◆ Assigned task ◆
Output each record below exactly as it stands, leaving out the pictures.

(Stored data entries)
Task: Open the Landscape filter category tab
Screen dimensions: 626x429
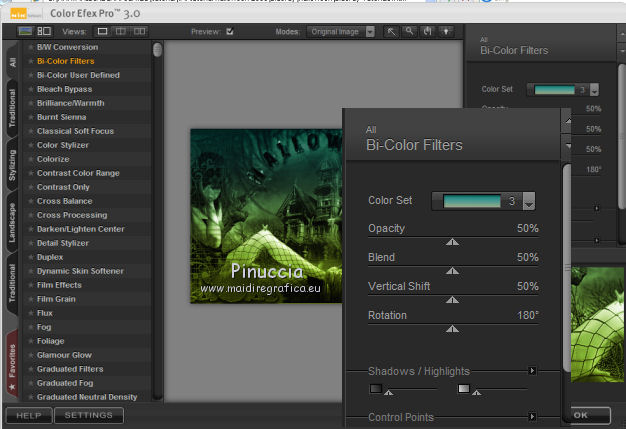Action: tap(12, 222)
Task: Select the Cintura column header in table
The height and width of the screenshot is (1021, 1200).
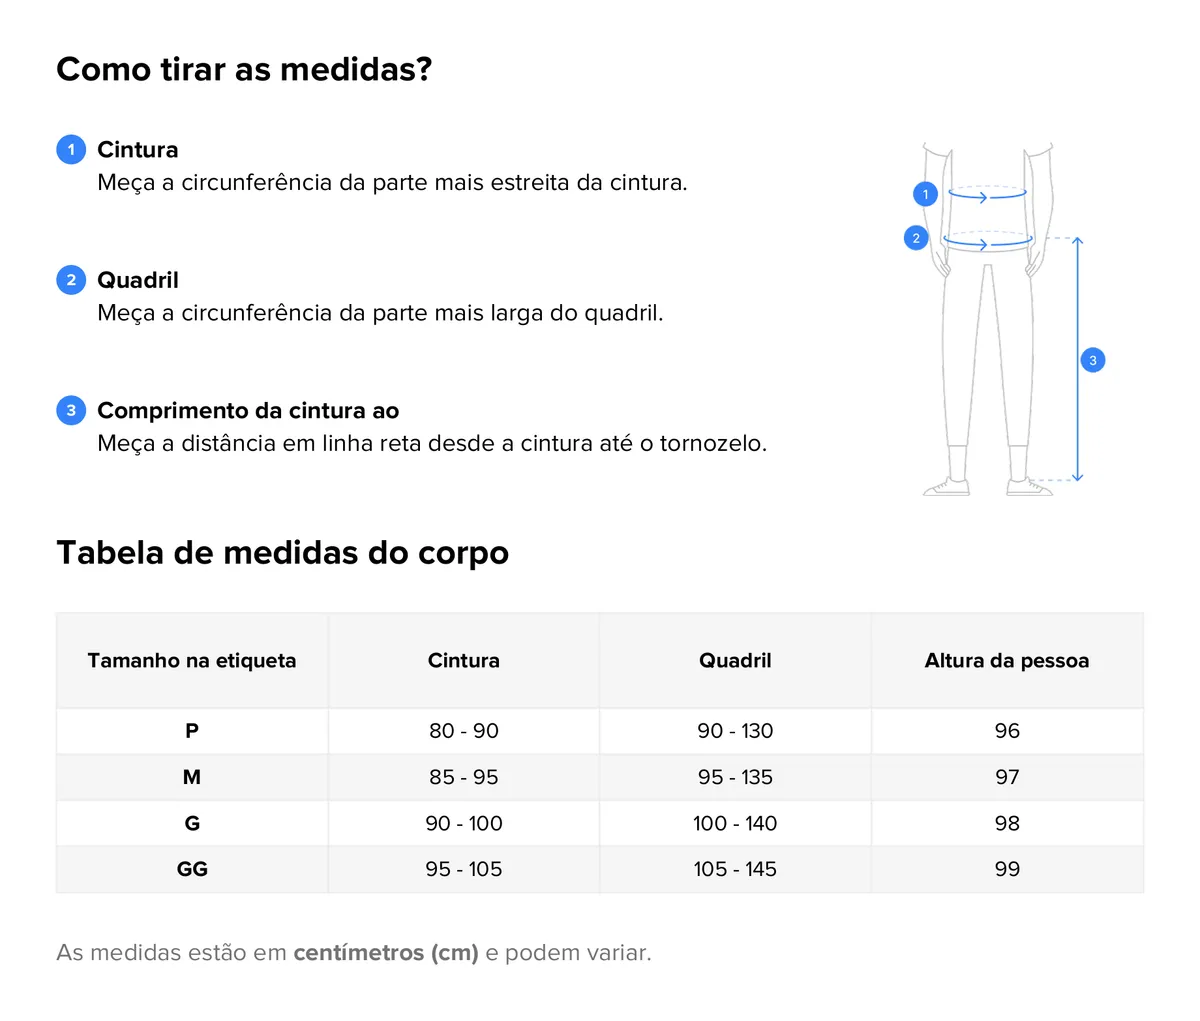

◆ Task solution ◆
Task: Open the Landscape filter category tab
Screen dimensions: 626x429
Action: tap(12, 222)
Task: Select the Cintura column header in table
The height and width of the screenshot is (1021, 1200).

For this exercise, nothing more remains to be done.